Abstract

Aortic valve (AV) replacement (AVR) is the only effective treatment for severe aortic stenosis (AS). However, survival benefits by performing AVR in asymptomatic AS patients with preserved left ventricular (LV) function remains controversial. This study included 468 patients (aged 64.2 ± 13.0 years, 232 women) with preserved LV function (≥50%) and severe AS (AV area ≤1.0 cm2, peak trans-AV velocity [Vmax] ≥4.0 m/s, or mean AV pressure gradient ≥40 mm Hg) between 2000 and 2015. AVR was performed in 221 (47.2%) patients early (within 3 months; n = 130, 27.8%) or during follow-up (n = 91, 19.4%), whereas the remainder (n = 247) received medical treatment. Time-dependent Cox regression analyses were performed to determine the impact of AVR on long-term survival outcomes. During a median follow-up of 60.9 months (quartile 1 to 3, 29.9 to 107.0 months), 72 (15.4%) patients developed AS-related symptoms and 146 (31.2%) died.

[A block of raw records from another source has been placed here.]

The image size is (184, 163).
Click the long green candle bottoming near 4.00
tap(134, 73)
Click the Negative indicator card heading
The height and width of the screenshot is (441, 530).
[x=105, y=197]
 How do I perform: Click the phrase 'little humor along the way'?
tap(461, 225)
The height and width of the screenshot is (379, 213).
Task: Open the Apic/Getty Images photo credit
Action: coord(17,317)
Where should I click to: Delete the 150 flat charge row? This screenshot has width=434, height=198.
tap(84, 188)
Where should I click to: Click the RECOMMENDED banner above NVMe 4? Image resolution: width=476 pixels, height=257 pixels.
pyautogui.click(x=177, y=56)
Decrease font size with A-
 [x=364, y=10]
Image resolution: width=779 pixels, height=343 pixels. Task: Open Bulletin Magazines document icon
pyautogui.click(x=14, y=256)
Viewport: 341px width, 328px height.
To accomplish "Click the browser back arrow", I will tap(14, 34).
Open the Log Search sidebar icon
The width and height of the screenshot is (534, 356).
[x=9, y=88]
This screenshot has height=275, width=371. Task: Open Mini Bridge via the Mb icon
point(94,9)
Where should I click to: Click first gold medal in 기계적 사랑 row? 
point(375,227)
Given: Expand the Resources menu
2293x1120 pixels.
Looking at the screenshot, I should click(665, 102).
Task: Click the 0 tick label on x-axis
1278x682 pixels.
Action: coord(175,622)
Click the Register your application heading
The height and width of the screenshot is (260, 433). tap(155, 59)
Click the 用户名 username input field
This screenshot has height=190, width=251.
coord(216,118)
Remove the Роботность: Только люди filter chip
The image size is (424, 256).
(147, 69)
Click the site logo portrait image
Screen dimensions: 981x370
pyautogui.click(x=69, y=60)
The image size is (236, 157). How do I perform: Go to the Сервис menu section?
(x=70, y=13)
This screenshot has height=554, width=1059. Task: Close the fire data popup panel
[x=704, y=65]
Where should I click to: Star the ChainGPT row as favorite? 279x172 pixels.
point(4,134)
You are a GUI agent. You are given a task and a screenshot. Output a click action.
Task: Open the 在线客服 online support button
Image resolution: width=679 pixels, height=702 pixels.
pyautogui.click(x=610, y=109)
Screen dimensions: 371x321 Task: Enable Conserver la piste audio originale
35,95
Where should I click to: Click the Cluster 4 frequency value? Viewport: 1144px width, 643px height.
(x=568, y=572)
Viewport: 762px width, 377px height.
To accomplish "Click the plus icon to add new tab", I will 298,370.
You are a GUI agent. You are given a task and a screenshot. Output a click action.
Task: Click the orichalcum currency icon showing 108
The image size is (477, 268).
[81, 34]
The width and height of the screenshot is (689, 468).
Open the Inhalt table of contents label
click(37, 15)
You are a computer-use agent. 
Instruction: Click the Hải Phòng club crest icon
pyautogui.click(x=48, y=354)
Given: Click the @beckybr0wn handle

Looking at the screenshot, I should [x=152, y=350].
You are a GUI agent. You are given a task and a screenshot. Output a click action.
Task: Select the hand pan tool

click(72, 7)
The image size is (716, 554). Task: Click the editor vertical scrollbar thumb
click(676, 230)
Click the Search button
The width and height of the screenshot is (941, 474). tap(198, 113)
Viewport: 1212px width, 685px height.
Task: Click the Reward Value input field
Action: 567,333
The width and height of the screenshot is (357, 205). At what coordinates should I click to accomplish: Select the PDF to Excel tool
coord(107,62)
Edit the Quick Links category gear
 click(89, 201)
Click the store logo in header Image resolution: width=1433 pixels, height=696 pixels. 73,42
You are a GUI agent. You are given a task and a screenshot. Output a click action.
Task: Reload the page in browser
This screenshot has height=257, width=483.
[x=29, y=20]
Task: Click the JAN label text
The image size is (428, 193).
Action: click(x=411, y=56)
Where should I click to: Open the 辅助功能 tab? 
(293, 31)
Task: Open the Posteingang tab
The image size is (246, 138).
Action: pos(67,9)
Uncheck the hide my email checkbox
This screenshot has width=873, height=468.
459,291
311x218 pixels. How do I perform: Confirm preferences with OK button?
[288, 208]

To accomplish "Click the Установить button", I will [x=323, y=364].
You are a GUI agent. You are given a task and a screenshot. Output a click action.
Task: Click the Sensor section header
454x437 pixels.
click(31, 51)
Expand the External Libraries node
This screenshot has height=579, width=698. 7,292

On time-dependent Cox models, AVR was associated with a significant risk reduction in all-cause death (hazard ratio [HR], 0.62; 95% confidence interval [CI], 0.40 to 0.97; p = 0.036) and cardiac death (HR, 0.59; 95% CI, 0.35 to 0.995; p = 0.048) after adjusting for significant contributors to mortality. Survival benefits by performing AVR were manifested in most risk subgroups. In conclusion, AVR in asymptomatic severe AS patients with preserved LV function resulted in significant survival benefits, suggesting that early recruitment for AVR may be warranted before ventricular dysfunction or symptom development.